More on the demise of Pigovian economics.

AuthorAslanbeigui, Nahid
PositionResponse to Pieter Hennipman, Southern Economic Journal, vol. 59, p. 88, July 1992
  1. Introduction

    In what he calls a more adequate account, Hennipman tries to both amplify and rectify my narrative of the demise of Pigovian economics. Due to the imposed space limitation, I have no choice but to respond to those issues that are more important in the context of my article.(1) Section II reflects my reservations about the proposed amplifications. More critical for me, however, are the suggested rectifications. In sections Ill to V, therefore, I address material welfare, ordinalism, and interpersonal comparisons as value judgments.

  2. Amplifications

    I do not object to Hennipman's amplifications as much as I show reservations about them. A comparison of Hicks and Robbins on the issues of methodology, ordinalism, and welfare economics in detail and over many decades is not only interesting but useful. I fail, however, to see its relevance to my study. I have focused on the Robbinsian Circle as a group, deliberately glossing over the differences among the individual members. I have also limited myself to the period between late 1920s to mid 1930s during which the group was much more homogeneous in terms of its worldview as well as its interest in reformulating Pigovian economics.(2)
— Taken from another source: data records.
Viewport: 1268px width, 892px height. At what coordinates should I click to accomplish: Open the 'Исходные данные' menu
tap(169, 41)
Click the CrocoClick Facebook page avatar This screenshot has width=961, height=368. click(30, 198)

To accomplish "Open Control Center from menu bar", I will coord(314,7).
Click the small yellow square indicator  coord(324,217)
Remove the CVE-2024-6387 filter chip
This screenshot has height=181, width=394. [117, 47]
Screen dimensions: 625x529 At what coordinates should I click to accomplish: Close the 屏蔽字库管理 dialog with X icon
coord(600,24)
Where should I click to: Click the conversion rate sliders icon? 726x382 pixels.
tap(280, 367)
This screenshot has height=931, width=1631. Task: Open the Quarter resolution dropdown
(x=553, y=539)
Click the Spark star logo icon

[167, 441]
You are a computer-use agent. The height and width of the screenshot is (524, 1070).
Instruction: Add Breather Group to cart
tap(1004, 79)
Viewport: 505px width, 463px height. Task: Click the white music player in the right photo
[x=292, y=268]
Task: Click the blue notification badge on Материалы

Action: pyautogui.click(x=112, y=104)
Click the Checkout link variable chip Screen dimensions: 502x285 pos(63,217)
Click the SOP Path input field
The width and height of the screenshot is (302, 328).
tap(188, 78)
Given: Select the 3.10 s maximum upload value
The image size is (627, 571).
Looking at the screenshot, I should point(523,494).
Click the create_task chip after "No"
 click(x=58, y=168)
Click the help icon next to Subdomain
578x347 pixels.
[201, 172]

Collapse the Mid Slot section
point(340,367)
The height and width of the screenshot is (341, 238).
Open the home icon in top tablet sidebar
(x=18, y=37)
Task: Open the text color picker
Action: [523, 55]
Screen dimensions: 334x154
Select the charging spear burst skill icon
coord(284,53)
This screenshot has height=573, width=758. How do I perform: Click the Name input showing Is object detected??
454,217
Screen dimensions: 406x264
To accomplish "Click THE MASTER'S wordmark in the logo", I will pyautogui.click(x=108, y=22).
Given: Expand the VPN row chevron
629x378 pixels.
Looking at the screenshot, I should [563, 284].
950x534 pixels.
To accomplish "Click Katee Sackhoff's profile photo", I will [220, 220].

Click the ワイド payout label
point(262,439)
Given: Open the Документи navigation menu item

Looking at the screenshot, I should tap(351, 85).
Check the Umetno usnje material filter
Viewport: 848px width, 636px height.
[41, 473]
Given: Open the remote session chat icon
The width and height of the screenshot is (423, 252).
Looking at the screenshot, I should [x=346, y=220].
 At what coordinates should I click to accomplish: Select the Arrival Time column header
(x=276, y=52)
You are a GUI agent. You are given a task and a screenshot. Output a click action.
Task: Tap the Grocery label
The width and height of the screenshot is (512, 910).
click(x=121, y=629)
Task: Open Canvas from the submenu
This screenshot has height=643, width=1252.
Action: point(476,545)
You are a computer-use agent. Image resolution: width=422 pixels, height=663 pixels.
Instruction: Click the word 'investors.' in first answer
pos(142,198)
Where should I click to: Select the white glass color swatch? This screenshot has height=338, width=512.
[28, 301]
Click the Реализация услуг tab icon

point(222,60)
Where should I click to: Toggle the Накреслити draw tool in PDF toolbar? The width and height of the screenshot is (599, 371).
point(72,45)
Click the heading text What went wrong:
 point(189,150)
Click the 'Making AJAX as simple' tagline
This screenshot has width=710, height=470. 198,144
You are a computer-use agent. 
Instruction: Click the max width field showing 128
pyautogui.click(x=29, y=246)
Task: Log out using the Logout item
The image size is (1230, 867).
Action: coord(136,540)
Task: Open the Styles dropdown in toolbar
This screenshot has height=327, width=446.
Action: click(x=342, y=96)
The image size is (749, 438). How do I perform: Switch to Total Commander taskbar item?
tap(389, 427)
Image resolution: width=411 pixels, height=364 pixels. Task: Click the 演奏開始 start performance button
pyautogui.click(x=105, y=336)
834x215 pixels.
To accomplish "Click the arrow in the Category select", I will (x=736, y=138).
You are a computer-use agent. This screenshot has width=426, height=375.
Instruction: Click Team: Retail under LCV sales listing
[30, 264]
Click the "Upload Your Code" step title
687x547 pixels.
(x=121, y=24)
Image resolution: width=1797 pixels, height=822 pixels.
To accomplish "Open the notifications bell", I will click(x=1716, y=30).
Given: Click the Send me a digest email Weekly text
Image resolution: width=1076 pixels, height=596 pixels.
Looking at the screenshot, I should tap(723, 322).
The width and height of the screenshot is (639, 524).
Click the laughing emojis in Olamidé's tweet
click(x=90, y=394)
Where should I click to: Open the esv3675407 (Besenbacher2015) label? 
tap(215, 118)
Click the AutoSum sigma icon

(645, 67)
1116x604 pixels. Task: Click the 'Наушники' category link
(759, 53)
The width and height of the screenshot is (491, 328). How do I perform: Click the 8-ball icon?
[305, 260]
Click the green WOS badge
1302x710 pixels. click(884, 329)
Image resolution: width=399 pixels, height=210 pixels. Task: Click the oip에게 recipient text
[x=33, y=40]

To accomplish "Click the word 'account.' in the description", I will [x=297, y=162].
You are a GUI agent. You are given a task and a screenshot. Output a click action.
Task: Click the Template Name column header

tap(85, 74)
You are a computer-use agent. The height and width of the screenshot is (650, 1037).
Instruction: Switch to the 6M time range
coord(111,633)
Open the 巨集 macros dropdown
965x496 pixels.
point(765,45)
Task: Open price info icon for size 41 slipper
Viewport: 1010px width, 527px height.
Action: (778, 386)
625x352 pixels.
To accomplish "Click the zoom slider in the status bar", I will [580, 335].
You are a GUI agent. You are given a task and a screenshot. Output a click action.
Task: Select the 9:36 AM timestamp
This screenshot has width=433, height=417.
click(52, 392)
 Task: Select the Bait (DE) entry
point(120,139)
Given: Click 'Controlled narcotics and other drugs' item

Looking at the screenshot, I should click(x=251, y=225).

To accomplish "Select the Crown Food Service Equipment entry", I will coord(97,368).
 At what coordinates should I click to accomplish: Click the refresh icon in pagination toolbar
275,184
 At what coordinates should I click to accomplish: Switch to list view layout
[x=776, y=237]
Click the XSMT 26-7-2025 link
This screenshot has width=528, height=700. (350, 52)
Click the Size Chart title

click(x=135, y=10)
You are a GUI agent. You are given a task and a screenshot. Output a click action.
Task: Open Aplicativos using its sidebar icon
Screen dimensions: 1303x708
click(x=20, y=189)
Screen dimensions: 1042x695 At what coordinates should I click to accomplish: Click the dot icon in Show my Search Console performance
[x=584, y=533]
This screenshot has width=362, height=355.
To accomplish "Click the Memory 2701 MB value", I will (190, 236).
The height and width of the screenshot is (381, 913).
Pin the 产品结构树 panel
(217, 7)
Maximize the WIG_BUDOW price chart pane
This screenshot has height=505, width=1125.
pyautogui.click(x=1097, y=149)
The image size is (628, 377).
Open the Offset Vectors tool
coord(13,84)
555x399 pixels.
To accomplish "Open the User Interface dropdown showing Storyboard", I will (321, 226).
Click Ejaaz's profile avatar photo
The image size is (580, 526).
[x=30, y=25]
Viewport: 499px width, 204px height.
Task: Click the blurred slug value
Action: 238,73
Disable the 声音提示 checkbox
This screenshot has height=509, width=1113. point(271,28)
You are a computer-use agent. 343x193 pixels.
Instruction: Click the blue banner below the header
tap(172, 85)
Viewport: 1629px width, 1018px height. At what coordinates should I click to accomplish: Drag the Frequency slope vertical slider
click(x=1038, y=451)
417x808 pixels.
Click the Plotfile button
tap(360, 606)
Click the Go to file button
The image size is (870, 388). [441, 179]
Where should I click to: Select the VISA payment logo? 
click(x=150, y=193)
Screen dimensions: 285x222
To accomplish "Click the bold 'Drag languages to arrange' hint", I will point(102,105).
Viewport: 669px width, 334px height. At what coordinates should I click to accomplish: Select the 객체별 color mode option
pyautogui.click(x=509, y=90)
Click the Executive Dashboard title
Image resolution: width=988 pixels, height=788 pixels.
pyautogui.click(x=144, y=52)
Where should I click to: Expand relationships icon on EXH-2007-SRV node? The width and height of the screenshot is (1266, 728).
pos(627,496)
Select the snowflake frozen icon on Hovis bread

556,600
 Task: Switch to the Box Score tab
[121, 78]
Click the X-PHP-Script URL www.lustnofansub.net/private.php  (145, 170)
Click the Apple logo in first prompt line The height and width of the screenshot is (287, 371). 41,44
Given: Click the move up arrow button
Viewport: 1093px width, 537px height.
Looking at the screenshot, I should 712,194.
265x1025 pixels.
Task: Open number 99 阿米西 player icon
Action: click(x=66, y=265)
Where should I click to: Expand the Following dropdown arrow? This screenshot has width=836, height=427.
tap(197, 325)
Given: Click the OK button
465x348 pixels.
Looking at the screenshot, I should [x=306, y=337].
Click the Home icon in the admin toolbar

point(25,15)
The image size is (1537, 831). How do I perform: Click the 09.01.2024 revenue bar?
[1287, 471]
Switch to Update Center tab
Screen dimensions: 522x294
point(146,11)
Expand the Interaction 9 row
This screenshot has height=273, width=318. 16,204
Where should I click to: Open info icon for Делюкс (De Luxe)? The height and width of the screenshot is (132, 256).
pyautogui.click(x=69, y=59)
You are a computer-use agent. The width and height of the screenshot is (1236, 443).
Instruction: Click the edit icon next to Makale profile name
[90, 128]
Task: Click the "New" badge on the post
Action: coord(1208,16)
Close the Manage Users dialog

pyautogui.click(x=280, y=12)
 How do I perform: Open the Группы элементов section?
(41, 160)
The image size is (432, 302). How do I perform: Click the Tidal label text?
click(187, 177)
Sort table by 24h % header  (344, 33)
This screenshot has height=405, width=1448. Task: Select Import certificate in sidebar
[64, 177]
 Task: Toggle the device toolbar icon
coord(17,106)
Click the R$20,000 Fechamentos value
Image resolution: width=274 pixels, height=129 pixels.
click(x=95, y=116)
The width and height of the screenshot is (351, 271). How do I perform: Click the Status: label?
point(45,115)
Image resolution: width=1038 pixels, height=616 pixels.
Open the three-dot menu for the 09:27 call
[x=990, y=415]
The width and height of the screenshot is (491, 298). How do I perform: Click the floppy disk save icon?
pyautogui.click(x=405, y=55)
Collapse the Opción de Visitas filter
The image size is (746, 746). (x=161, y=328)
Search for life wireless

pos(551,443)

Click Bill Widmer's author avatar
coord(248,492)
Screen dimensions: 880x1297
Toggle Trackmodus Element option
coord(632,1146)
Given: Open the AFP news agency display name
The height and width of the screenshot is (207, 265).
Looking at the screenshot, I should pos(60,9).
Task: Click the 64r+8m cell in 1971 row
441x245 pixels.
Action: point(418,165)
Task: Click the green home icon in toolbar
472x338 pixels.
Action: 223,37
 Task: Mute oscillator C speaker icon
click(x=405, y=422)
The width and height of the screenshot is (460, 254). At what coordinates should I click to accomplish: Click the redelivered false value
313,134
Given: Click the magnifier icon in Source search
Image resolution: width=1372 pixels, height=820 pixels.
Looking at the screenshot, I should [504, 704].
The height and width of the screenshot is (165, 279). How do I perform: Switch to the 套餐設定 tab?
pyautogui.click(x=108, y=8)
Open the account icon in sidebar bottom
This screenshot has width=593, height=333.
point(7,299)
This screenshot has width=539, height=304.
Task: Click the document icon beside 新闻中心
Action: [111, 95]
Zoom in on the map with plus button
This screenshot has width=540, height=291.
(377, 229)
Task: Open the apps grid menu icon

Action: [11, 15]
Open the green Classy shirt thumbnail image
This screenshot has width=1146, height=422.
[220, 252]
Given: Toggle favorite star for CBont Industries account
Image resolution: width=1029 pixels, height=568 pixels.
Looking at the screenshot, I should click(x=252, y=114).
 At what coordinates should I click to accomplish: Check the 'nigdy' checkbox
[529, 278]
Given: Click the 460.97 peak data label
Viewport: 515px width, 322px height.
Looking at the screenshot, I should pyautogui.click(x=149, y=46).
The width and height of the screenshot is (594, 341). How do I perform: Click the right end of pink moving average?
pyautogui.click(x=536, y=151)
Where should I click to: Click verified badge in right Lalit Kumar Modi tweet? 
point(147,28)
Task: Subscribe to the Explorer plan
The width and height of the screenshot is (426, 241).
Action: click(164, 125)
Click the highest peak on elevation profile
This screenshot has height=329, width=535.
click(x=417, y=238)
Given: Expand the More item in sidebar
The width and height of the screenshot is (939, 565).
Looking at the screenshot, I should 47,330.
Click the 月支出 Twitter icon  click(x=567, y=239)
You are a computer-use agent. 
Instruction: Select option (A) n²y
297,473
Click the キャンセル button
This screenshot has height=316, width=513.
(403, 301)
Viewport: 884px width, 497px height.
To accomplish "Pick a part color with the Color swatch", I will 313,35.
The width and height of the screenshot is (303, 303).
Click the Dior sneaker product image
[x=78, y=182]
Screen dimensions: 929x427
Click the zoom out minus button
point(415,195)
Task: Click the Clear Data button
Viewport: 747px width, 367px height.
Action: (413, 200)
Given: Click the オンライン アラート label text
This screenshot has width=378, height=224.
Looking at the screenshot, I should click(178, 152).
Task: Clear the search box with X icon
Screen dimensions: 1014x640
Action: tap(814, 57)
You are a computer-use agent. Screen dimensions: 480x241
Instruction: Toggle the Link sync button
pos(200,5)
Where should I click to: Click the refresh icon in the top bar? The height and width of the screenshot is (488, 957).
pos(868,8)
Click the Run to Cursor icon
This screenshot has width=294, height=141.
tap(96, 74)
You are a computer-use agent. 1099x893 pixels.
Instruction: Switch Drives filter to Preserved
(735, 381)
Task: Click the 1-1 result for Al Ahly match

    In this light, Hennipman's remark that I have given "pride of place to Robbins" and not to Hicks on ordinalism is to misunderstand the rationale behind my work; the purpose is not to expose differences but rather to show similarities. However, if I were to pay attention to individual variations, I would still assign a high rank to Robbins. To play up Hicks as a saint-hero is to downgrade Robbins's constructive role significantly (Hicks's genius is not being questioned here). All accounts of LSE in the inter-war period emphasize Robbins's role as a mentor. Did Hicks himself not pay tribute to Robbins who had encouraged him to read Pareto [7, 26-27]? Was Hicks not an unsuccessful undergraduate lecturer until Robbins's instigation that he teach "advanced economic theory" with Allen [6, 32]?

    I also have a problem with the extension of the time period beyond the mid-1930s. People change over time and so do their views. If not handled carefully, these changes may lead to anachronism. Allow me to elaborate. The olive branch offered to Robertson was not Robbins's last. He changed his mind about the dispute with Keynes over the appropriateness of public expenditure, calling it "the greatest mistake of [his] professional career" [23, 154]. Robbins's methodology as expressed in his Essay on the Nature and Significance of Economic Science[26, hereafter ENSES] also changed over time. The book, confessed Robbins, was written "before the star of Karl Popper had risen above our horizon. If I had known then of his path-breaking exhibition of scientific method as the attempt to test for falsity to reality the models of the imagination, this part of my book [the chapter on economic generalizations] would have been phrased very differently" [23, 149-50; 13].(3)

    The same is true of Hicks. By 1935 he had separated himself "from the faith in the free market which had been dominant" among his colleagues at LSE [9, 285]. By 1939, Hicks had also started to show interest in welfare economics, a position very much against his original one: "In the first phase, I was a disbeliever in welfare economics: I was aware of the weakness of Pigou's foundations, but had nothing to put in their place"[10, xii]. In the same year, Hicks was also defending welfare economics "against the still dominant positivism, to which I had myself formerly adhered" [emphasis mine, 10, 59]. His growing appreciation of Pigovian welfare economics is properly recorded by Hennipman himself.

    In sum, both Robbins and Hicks changed many of their views after 1935. To use their later theories to shed light on their early beliefs is to explain history as it did not happen.